Safe Control Synthesis Using Environmentally Robust Control Barrier Functions
Vahid Hamdipoor, Nader Meskin, Christos G. Cassandras
TL;DR
This work addresses safe control for dynamical systems operating in dynamically changing environments by introducing Environmentally Robust Control Barrier Functions (ER-CBFs) that account for worst-case environmental uncertainty. It demonstrates how ER-CBF constraints can be formulated as a SOCP, and further shows that using the nominal safe input as a reference leads to a QP-based robust controller with minimal modification, enabling a closed-form or near-closed-form solution. The approach is validated on an adaptive cruise control example, where nominal CBFs alone fail safety under uncertainty, but ER-CBF-SOCP and ER-CBF-QP maintain forward invariance of the safe set with real-time solvability. The results indicate that ER-CBF-QP offers a faster, more feasible alternative with slightly more conservative behavior, making robust safety practical for autonomous and mixed-traffic scenarios.
Abstract
In this paper, we study a safe control design for dynamical systems in the presence of uncertainty in a dynamical environment. The worst-case error approach is considered to formulate robust Control Barrier Functions (CBFs) in an optimization-based control synthesis framework.
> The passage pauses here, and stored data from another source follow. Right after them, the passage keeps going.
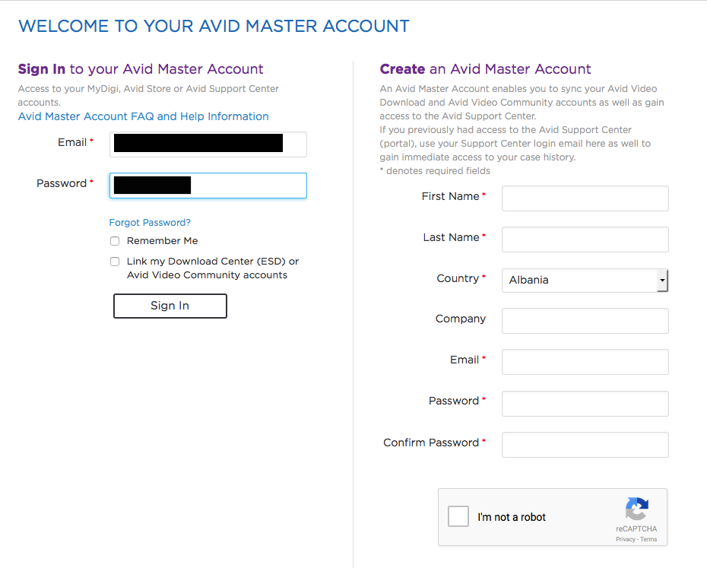The width and height of the screenshot is (707, 568).
Task: Click the Confirm Password field
Action: click(585, 445)
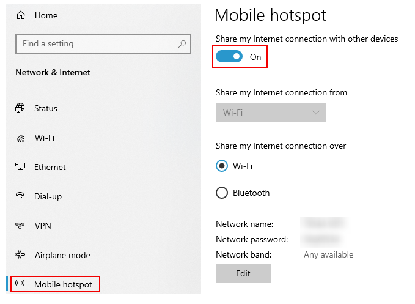The height and width of the screenshot is (304, 415).
Task: Turn off the Internet sharing toggle
Action: pyautogui.click(x=229, y=57)
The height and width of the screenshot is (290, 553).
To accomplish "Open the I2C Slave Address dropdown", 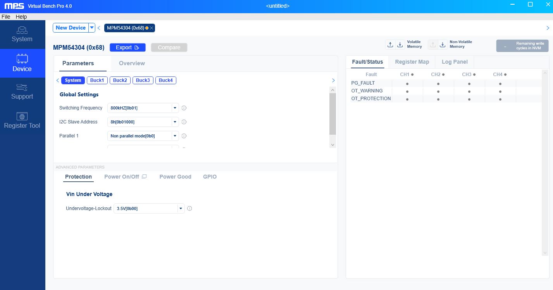I will [x=175, y=122].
It is first shown that environmentally robust CBF formulations result in second-order cone programs (SOCPs). Then, a novel scheme is presented to formulate robust CBFs which takes the nominally safe control as its desired control input in optimization-based control design and then tries to minimally modify it whenever the robust CBF constraint is violated. This proposed scheme leads to quadratic programs (QPs) which can be easily solved. Finally, the effectiveness of the proposed approach is demonstrated on an adaptive cruise control example.